[Your goal] Starting at the line that has "398x864 pixels. Task: Tap the green 买入 button" and continuing through the end of the data below, rewrite those lines with "green" swapped for "red", changing nothing else. Leave the pictures out of your answer.

[Records provided]

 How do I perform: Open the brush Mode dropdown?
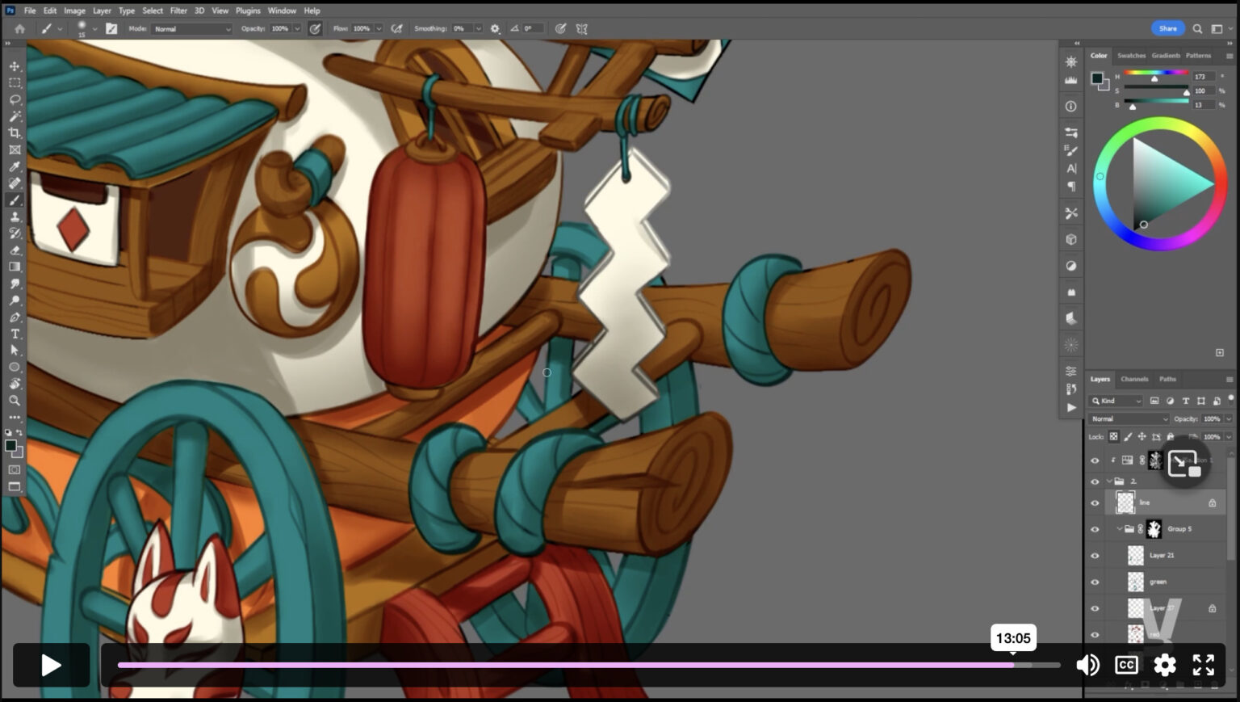tap(191, 29)
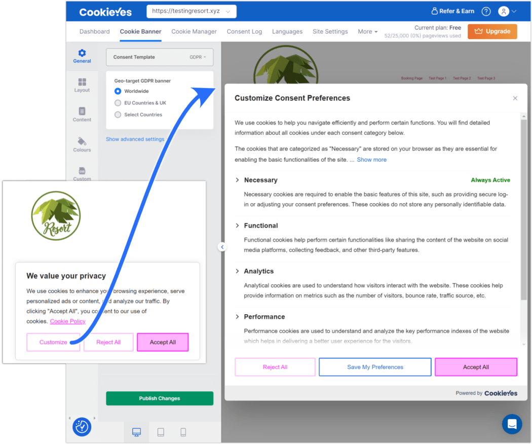Click the pageviews usage progress indicator

coord(423,35)
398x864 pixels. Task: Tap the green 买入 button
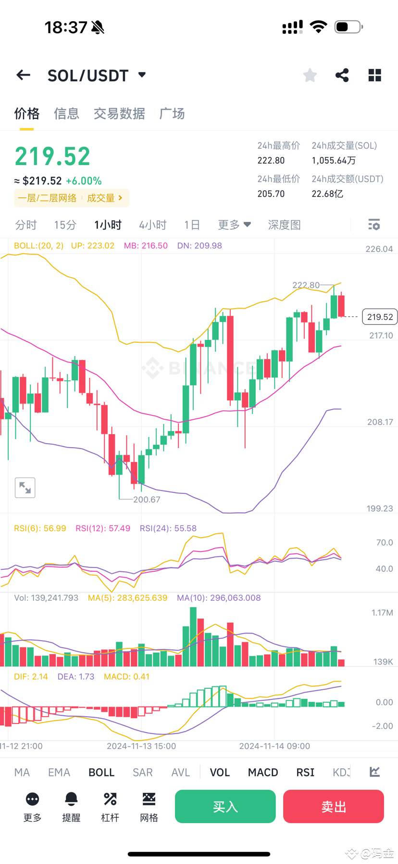pyautogui.click(x=225, y=806)
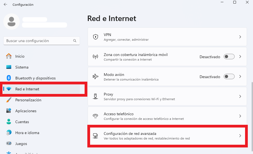Expand Acceso telefónico chevron arrow
253x154 pixels.
[x=240, y=116]

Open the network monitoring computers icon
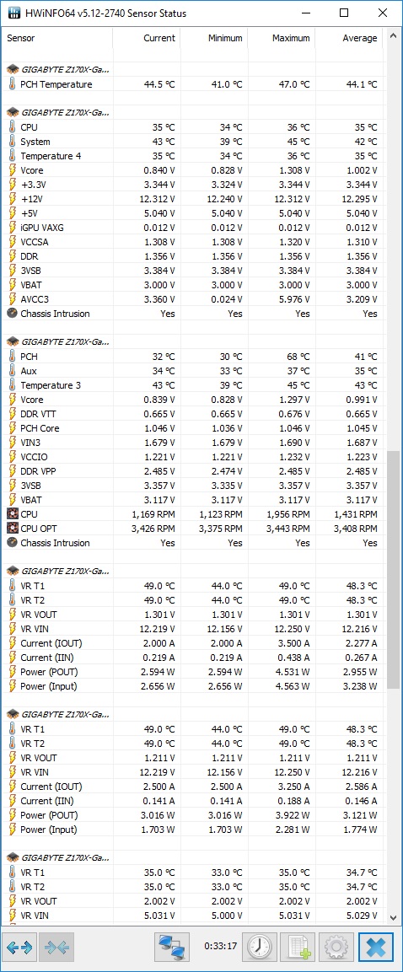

[Task result]
398x864 pixels. Task: Tap the red 买入 button
pyautogui.click(x=225, y=806)
Expand Acceso telefónico chevron arrow
253x154 pixels.
[x=240, y=116]

Open the network monitoring computers icon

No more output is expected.